NASHVILLE, Tenn. - Don't mistake U.S. consumers' willingness to try something new as a trend, because Americans are slow to make lasting change, said Harry Balzer, v.p. of NPD Group, during a keynote address to attendees of last week's American Meat Institute's 2004 Annual Convention & Innovation Showcase, held here.

Balzer, whose firm tracks actual consumption patterns using a panel of 5,000 consumers who keep food diaries, cautioned attendees not to base their notions about consumer consumption on news reports or opinion data, because they often are quite different from actual behavior.

The top trends, according to Balzer, include:
- Low carb as "the thing."

- People want to lose weight through eating, not by exercising.

- Healthy foods are "in" and take priority over convenience.

- The percentage of women who work is declining slightly, which impacts how and when we eat.

- Fresh foods are the new "battleground."

The top 10 lunch and dinner entrees consumed by Americans have remained relatively unchanged during the past several decades, Balzer said, noting that the top entree item is a sandwich, followed by chicken, beef, Italian food, homemade variety dish, pork/ham, pizza, frozen dinners, seafood, and soup.

While the audience guessed that the top entrees ordered in restaurants by men vs. women would be quite different, Balzer showed that they're actually almost identical.
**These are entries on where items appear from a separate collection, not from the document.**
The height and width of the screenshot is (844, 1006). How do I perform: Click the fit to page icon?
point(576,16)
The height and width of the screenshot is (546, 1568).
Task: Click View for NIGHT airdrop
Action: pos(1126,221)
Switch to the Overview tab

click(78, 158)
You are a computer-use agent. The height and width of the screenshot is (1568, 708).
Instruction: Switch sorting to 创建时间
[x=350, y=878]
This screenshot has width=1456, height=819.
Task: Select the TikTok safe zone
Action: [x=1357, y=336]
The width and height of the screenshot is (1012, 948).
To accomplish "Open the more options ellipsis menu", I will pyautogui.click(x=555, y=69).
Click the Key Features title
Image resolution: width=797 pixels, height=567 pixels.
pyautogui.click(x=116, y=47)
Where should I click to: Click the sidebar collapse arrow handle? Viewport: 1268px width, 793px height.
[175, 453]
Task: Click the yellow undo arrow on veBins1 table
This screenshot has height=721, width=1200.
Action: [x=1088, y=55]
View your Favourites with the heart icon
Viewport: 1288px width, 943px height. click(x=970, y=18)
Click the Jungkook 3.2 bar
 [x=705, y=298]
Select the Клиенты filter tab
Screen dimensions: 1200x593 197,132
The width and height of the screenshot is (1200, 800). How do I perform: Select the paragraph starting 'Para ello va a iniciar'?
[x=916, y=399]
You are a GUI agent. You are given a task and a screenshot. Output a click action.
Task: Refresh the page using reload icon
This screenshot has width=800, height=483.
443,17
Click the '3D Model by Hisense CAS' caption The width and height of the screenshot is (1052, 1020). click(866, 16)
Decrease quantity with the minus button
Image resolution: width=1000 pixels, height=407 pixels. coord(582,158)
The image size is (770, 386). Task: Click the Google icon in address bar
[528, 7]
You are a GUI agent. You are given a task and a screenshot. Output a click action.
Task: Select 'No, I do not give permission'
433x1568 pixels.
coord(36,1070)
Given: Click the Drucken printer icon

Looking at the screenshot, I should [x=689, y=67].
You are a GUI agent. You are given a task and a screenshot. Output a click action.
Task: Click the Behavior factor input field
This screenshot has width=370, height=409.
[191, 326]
In descending order, men typically order burgers, fries, and pizza, while women order fries, burgers, and pizza.

On-premise dining has declined in America, according to Balzer, who added nearly 20 percent of restaurant meals are purchased "through the car window" at a drive-through. Hamburgers are a perennial favorite and comprise 23.3 percent of all lunch orders in restaurants and 15.2 percent of all dinner orders, Balzer said.

While more Americans are overweight today, they have changed the way they view beauty, he added. In 1985 55 percent of Americans believed that people who are not overweight are more attractive; by 2003, that figure had dropped to 24.5 percent. "The easiest thing to do is to change your attitude," Balzer said.